Walking and talking: Teenager Abby (Sarah Steele) and her mother, Kate (Catherine Keener).
Please Give
Written and directed by Nicole Holofcener
Starring Catherine Keener, Amanda Peet, Oliver Platt, Rebecca Hall, Ann Guilbert, and Sarah Steele
By Mary Lyn Maiscott
As I have a bit of a skin problem myself at the moment, I can sympathize with Abby (Sarah Steele), the 15-year-old character in Nicole Holofcener’s new film, Please Give. Abby is dealing not only with a mother melting down from liberal guilt, but, worse, with acne (“Oh, that’s bad,” says another character, who gives facials, “it looks cystic”)—which is both on her face and in ours. Can’t she cover it up a little? I couldn’t help wondering. But such is the way of Holofcener, whose movies (Walking and Talking, Lovely & Amazing, Friends with Money) are much more like real life than most of what you’ll see on the big screen. (Her one “lapse” may have been the use of the glamorous Jennifer Aniston in Friends with Money, except that Aniston fared much better in that movie and in Miguel Arteta’s The Good Girl than she has in more air-brushed, so to speak, films.) During Friends with Money, when Holofcener’s muse Catherine Keener, as half of a screenwriter couple, berates her husband for not properly sympathizing when she gets hurt, my own husband whispered to me, “Sounds like arguments we’ve had.” Indeed.
In the director’s new film, Keener plays Kate, a woman uncomfortable with her own upper-middle-class comfort, which is, oddly, enhanced by the dead and almost dead: She buys furniture from the estates of the newly deceased for her upscale antique store, and she and her husband, Alex (the “real”-looking Oliver Platt), have already bought the apartment next door from the elderly woman, Andra (Ann Guilbert, once a neighbor on The Dick Van Dyke Show), who lives in it; when she dies, they’ll be able to smash right through and have an even bigger place in their stately East Village building.
Andra’s granddaughters—Mary (Amanda Peet), who is almost unbelievably blunt (see acne remark above), and Rebecca (Rebecca Hall), the sweet to Mary’s sour, who does most of the caretaking for their grandmother (also sour)—only serve to exacerbate Kate’s guilt about Andra, sometimes intentionally, sometimes not.
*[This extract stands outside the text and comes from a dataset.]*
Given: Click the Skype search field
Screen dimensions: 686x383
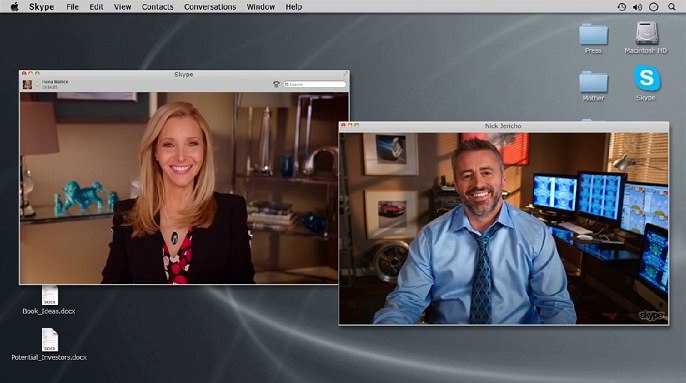Looking at the screenshot, I should coord(315,84).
Yet they affect Kate’s family—Abby and Alex—in ways that Kate cannot. Somewhat distracted by her desire to make the world a better place, Kate tries to volunteer for work with both the very old and children with Down syndrome but finds herself overcome by their situations (in a reversal, one of the children attempts to help Kate when she ends up a blubbering heap in a restroom stall). Instead, Kate hands out money and leftovers indiscriminately to anyone who even appears to be homeless.
This is kind of Wallace Shawn Lite, yet Kate truly is struggling and she truly does love her family. (In an unusual and touching development, Abby and Alex indirectly share a secret they keep from Kate, demonstrating the sometimes delicate interweaving of family dynamics.)
Holofcener does not concern herself too much with plot. In her movies a person can have an affair without any eventual explosions or can suffer a depression that shows itself, rather than in hitting the bottle, in not hitting the shampoo. This can make her work seem more natural than contrived—a more leisurely and less intellectual Woody Allen, whom Holofcener once worked for.
In the character-driven Please Give, there is only one off note that I can perceive (well, apart from nearly every New Yorker going bonkers over getting to the country to watch the fall leaves “peak”): Those two young women never give a hint of being resentful at not inheriting their grandmother’s great apartment. Really?